Themed “The Global race for talent where does Hong Kong stand?”, the fourth HKU Business School x HKGCC webinar was successfully held on October 20, 2021 to gauge views from business experts and scholars to fathom new talent strategies amidst an ageing population.

The thought-provoking session was led by Dr. Stephen Ching, Associate Professor in Economics at HKU Business School and Mr. KC Kwok, CEO of the Hong Kong Academy of Finance (AoF), and moderated by Mr. Tony Miller, Chairman of the HKGCC Economic Policy Committee.

The webinar started off with the presentation of Mr. KC Kwok on the current position of Hong Kong in the global talent race. Mr. Kwok posited that Hong Kong is only attractive to corporations and senior managers overseas with its low tax rates and lucrative remuneration packages, but high living costs are deterring mid-level talent from putting down their roots here. He also criticised that there is a mismatch between our talent pool and the market’s demand. While Hong Kong has a huge demand on fintech and green finance, our city is not only unable to supply these talent, but also has way less aggressive talent attraction policies than our neighbours. Therefore, more investments on education and a reform on our talent policy are necessary. At the end of the day, Mr. Kwok believed that the economic clout of a city is limited, and to integrate into a bigger regional block is the key to our future success. He looked forward to seeing more integration between Hong Kong and other GBA cities.

In contrast to Mr. Kwok’s comprehensive review, Dr. Stephen Ching explored the topic of nourishing and retaining talent from another perspective by focusing on the post-secondary education system of Hong Kong. He firstly gave a detailed overview of the structure of the system by highlighting the number of enrolments in different UGC-funded and self-funded programmes. In face of claims that our tertiary education has failed to be responsive to market demand, Dr. Ching maintained that our undergraduate education aims to provide a whole-person training to equip the next generation to be visionary and be adaptive to ever-changing needs, whereas the taught postgraduate education serves the purpose of equipping them with advanced and practical skills to fill the demanding job vacancies. Therefore, he remained optimistic that Hong Kong is not going to lag behind in nourishing talent and embracing economic transformation. However, he recognised the need for the government to double down funding in research and academic programmes as global talent competition intensifies.
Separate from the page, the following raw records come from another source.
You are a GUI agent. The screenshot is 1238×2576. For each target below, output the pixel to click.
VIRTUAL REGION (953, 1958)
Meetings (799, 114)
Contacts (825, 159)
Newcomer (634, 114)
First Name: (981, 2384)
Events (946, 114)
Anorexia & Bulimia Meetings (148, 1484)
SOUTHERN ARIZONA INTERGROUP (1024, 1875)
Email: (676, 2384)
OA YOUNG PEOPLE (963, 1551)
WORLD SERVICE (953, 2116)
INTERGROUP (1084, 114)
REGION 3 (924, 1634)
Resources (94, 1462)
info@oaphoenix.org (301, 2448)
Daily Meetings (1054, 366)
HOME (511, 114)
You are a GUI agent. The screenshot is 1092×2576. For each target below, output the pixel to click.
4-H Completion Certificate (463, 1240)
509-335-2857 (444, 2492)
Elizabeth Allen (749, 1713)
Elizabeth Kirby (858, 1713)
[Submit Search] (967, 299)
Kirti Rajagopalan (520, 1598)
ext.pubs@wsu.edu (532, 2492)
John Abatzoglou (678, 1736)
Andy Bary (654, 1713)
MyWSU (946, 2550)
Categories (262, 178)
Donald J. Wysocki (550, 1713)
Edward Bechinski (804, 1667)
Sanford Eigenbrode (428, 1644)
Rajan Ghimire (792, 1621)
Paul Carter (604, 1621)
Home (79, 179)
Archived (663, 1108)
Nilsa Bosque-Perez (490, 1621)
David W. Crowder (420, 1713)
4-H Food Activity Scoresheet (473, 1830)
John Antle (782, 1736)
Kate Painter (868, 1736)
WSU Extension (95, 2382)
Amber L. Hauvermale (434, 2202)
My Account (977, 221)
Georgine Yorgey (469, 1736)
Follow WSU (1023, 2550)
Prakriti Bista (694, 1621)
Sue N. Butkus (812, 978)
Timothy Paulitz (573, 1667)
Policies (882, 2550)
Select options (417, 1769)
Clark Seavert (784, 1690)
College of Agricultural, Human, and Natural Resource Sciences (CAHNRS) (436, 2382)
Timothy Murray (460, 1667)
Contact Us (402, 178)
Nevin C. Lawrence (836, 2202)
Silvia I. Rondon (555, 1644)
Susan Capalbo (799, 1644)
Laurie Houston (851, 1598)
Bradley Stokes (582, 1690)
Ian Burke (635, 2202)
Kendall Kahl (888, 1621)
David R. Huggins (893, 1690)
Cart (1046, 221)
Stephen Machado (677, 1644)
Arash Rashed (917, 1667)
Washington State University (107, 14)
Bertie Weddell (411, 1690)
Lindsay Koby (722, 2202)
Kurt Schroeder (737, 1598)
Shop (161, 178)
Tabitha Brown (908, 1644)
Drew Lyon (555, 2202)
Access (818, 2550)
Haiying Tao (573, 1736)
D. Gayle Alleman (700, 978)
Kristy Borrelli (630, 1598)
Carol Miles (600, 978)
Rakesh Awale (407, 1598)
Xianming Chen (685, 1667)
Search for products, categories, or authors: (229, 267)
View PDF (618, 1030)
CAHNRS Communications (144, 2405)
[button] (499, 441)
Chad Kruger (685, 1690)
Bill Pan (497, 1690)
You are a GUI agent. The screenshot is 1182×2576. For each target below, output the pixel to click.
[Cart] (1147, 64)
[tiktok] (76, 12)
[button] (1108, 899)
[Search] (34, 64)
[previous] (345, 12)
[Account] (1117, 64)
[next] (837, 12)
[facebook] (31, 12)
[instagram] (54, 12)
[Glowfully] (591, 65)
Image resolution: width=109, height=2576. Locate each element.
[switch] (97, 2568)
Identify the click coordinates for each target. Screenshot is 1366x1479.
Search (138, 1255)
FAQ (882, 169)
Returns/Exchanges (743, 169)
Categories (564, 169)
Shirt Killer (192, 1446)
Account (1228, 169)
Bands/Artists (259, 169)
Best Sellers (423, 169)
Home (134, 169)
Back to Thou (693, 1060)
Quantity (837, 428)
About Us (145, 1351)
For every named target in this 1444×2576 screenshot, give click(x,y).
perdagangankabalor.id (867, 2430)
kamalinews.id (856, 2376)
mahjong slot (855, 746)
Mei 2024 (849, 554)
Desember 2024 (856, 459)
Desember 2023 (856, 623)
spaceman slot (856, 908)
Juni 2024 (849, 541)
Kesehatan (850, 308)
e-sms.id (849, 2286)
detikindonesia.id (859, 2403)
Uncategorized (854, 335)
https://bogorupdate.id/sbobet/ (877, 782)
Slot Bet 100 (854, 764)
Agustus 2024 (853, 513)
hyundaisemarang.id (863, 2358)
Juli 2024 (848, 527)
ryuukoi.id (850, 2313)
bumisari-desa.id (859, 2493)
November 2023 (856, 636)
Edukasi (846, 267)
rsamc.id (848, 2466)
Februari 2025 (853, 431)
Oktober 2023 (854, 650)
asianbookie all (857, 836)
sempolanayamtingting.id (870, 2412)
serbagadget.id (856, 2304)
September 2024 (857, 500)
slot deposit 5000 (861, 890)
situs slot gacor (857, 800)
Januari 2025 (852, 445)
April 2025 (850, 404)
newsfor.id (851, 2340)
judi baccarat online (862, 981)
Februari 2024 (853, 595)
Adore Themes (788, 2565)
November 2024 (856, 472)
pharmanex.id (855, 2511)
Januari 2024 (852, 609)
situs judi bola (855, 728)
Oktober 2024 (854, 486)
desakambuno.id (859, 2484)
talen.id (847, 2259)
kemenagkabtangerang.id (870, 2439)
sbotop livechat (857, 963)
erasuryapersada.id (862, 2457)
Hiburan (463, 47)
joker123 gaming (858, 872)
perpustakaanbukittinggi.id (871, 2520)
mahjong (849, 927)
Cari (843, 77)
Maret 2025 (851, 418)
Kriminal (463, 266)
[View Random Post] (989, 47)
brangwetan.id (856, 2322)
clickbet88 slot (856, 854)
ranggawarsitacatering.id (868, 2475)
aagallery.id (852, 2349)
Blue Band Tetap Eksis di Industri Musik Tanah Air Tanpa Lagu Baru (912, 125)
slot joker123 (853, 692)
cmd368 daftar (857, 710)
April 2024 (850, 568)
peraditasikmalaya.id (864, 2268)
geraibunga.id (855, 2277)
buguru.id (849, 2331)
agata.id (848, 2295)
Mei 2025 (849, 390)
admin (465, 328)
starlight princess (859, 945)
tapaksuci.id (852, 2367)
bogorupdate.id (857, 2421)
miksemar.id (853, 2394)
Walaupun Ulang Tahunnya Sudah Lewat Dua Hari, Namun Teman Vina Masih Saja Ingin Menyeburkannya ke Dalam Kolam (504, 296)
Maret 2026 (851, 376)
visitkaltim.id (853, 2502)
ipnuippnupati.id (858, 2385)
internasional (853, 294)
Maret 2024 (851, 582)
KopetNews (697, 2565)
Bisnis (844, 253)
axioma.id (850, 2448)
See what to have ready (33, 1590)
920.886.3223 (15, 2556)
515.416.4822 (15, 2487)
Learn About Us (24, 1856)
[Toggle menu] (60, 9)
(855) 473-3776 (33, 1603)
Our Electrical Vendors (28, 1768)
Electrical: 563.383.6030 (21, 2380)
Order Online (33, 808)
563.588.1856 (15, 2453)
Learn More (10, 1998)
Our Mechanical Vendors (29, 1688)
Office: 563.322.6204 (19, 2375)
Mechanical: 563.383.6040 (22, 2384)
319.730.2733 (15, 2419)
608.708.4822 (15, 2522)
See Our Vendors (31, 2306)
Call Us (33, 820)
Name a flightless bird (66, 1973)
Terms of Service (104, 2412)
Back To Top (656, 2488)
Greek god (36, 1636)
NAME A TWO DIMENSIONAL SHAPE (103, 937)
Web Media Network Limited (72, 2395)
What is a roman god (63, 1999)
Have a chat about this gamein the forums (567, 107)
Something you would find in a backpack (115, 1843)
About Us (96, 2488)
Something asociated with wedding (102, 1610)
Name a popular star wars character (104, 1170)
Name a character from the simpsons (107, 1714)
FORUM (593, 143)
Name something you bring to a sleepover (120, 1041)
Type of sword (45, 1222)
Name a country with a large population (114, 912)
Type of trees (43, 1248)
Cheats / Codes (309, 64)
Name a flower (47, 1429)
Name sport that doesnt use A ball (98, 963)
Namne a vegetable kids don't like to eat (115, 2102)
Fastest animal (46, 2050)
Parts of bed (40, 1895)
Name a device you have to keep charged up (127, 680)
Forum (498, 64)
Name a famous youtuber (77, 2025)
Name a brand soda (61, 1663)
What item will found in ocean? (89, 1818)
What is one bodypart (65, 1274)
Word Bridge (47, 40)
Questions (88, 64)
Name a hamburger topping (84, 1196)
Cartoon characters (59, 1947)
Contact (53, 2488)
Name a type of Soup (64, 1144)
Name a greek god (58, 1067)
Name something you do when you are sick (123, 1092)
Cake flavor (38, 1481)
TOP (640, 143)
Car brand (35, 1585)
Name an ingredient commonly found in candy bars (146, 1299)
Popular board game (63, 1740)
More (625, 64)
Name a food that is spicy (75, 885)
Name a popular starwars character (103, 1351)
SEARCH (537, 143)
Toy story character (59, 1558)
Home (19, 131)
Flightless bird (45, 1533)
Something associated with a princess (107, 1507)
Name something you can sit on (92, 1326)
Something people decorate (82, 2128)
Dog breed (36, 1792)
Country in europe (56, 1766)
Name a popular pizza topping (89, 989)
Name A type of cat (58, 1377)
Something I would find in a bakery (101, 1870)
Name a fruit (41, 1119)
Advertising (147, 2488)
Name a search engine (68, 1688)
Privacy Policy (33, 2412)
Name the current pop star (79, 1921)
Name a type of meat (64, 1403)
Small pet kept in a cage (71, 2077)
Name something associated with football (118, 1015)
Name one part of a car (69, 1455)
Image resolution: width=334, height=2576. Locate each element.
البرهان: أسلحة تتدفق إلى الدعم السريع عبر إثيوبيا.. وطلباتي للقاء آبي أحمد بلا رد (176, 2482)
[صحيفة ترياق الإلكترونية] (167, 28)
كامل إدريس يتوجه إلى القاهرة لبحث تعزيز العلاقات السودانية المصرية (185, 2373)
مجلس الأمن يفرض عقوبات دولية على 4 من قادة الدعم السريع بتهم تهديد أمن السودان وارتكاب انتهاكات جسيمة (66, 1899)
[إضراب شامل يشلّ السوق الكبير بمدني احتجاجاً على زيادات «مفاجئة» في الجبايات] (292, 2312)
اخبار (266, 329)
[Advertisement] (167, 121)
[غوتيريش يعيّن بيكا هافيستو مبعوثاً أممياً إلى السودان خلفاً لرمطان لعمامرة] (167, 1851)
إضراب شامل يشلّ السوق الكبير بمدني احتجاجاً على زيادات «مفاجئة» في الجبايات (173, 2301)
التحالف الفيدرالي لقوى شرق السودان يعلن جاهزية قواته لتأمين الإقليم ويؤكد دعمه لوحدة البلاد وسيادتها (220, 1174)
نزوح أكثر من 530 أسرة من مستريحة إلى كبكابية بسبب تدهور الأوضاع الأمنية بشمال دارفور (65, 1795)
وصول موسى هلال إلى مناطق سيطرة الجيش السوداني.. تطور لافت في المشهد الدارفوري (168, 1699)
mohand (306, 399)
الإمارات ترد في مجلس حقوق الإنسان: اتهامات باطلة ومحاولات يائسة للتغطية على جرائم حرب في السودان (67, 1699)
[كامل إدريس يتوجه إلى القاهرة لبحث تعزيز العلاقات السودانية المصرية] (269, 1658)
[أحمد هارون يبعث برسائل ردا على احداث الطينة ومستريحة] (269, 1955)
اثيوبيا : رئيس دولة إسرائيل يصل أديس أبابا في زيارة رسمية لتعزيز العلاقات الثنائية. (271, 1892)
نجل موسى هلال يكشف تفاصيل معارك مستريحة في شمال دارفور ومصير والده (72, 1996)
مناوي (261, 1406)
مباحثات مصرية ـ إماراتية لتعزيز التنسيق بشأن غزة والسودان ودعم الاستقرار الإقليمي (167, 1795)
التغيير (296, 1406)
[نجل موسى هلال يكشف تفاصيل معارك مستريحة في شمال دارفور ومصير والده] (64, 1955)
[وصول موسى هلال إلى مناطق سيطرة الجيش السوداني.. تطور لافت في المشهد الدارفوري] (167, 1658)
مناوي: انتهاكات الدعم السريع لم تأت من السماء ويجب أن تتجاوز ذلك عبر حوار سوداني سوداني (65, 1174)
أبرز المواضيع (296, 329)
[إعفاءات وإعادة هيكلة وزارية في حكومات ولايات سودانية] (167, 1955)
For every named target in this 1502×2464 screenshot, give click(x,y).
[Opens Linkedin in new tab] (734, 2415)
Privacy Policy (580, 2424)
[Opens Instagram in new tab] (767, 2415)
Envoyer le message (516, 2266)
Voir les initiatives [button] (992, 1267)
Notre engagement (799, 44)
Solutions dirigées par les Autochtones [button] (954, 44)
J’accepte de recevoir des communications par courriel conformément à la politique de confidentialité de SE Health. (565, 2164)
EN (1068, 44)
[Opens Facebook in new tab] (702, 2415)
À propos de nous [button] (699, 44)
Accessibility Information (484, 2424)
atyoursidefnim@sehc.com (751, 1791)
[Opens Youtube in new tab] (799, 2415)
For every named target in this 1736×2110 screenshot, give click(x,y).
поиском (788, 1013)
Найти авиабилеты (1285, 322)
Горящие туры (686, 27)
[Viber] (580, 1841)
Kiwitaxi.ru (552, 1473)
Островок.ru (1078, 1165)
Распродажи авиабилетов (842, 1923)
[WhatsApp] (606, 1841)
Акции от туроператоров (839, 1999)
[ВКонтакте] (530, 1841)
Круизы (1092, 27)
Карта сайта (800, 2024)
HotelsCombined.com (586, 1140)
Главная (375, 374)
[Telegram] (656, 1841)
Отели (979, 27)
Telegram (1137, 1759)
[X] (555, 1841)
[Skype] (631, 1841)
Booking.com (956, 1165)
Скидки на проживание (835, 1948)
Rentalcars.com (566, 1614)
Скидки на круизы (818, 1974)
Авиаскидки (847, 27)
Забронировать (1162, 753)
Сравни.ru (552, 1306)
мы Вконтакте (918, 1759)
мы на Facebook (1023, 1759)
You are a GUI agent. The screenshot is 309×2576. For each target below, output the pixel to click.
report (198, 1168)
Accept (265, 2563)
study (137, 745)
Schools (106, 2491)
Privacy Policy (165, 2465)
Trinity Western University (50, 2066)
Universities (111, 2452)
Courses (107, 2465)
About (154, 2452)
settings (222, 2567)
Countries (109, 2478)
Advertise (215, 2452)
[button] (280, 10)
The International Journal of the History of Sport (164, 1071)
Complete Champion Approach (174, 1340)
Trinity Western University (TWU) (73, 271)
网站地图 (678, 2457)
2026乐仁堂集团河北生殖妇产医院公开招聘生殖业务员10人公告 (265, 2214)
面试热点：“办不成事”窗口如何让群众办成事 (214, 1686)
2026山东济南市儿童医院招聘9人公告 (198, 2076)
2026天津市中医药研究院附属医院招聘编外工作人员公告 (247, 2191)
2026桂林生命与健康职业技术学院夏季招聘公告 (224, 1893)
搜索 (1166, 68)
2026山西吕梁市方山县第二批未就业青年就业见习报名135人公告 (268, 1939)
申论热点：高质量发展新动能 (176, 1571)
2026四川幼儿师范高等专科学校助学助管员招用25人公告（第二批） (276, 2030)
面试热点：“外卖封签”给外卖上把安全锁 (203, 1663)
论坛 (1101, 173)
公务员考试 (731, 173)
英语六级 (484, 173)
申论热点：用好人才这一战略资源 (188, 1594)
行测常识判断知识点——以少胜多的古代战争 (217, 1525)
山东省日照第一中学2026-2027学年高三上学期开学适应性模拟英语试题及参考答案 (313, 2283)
The seminar came to an end with a stimulating Q&A session. Using the story of Google’s online auction system, Dr. Ching further elaborated that the value of academic research is pivotal to achieve sustainable economic development. He posited that receiving education is not entirely for job hunting, but also to imagine the future. Mr. Kwok added that more communications with our mainland partners are needed to better synergise and co-cultivate a GBA talent pool. On our side, we must think deeply on how to close the gap between sub-degree programmes and the practical needs of the job market. Mr. Tony Miller concluded that the webinar today had covered a lot of the talent issues in the high-end sectors. He urged us to think more about the shortage of blue-collar workers in Hong Kong and what we can do about it. All speakers agreed and they look forward to engaging in more in-depth discussions and debates among experts and business leaders in the society.